Citizen Scientists use Crowdsourcing
A recent article in The Wall Street Journal examined the emerging role of citizen scientists in research. Citizen scientists are taking on a variety of projects to advance research, many in collaboration with scientists. One such project created by Genetic Alliance and Sage Bionetworks, That’s My Data!, launched earlier this year. This partnership looks to broker relationships between participants and researchers; ensuring open access to results for participants in exchange for samples. Many of these projects utilize crowdsourcing, and the Boston Globe highlights how citizen scientists are using crowdsourcing to fold proteins, decipher hieroglyphics, and categorize galaxies.
Million Veteran Program
The Veterans Affairs (VA) Office of Research and Development has launched the Million Veteran Program (MVP), an important partnership between VA and veterans. The goal of the MVP is to better understand how genes affect health and illness in order to improve health care for veterans. The MVP takes advantage of the electronic medical record system that has been in place in VA hospitals for the past two decades. These records are coupled with a donated blood sample from veterans who volunteer for the study. All information is deidentified, and veterans agree to be recontacted. This important research initiative may be the largest research database in the world, and has the potential to unlock information about genes and environment.
Learn more about MVP.
Solutions for Barriers to Collaboration
In a recent The Experts Speak opinion piece in the journal Biopreservation and Biobanking, What Are the Main Roadblocks to Transnational Biobank Collaboration, and How Can We Overcome Them, several experts identified challenges associated with transnational biobank collaboration and offered solutions. While each expert had a slightly different perspective, common themes included privacy law challenges, inconsistent quality of samples, and inconsistent utilization of standard operating procedures (SOPs). To combat these difficulties, many experts proposed more homogeneity in the construction of biobanks and following international standards and practices. The Biobanking and Biomolecular Resources Research Infrastructure (BBMRI) Catalogue of European Biobanks was highlighted as a resource for transnational collaborations.
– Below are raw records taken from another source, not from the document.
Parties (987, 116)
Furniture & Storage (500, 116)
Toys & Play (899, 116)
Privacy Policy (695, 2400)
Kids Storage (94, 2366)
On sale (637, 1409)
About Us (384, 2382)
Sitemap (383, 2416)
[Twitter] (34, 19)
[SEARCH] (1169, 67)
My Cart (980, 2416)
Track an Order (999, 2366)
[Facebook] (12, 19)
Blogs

52 Weeks – 52 Biobanking Tips
For the past year, Genetic Alliance Registry & BioBank has provided a weekly tip about registries and biobanks. This tip series is designed for individuals and advocacy organizations in all stages on the journey of creating and cultivating a registry or biobank. Sign up for biobank weekly tips in 2012, view the biobank weekly tip archive, or follow @GaBioBank on Twitter.
IRB Webinar Archived
Demystifying the IRB webinar archive is now available on YouTube. On December 7, Marianna Bledsoe, senior program manager, Department of Veterans Affairs, Liz Horn, director, Genetic Alliance Registry & BioBank, and Susan Brown Trinidad, research scientist, University of Washington, provided practical strategies for working in partnership with your IRB, such as engaging your IRB early and often. The panelists also reviewed how to write an informative biorepository research protocol and provided an update on relevant policy developments in the U.S.
The NIH Biospecimens Interest Group will meet on January 26 at 1:00 PM EST in the Lipsett Amphitheater, Building 10 (NIH Clinical Center). This session will focus on Acquisition of Normal Tissues for the GTEx Program. Presentations include: 1) The Genotype-Tissue Expression (GTEx) Program: Scientific Goals and Objectives, and 2) caHUB Support of GTEx: Overcoming Scientific and Operational Challenges to Deliver High-Quality Tissues. The presentation will be broadcast live.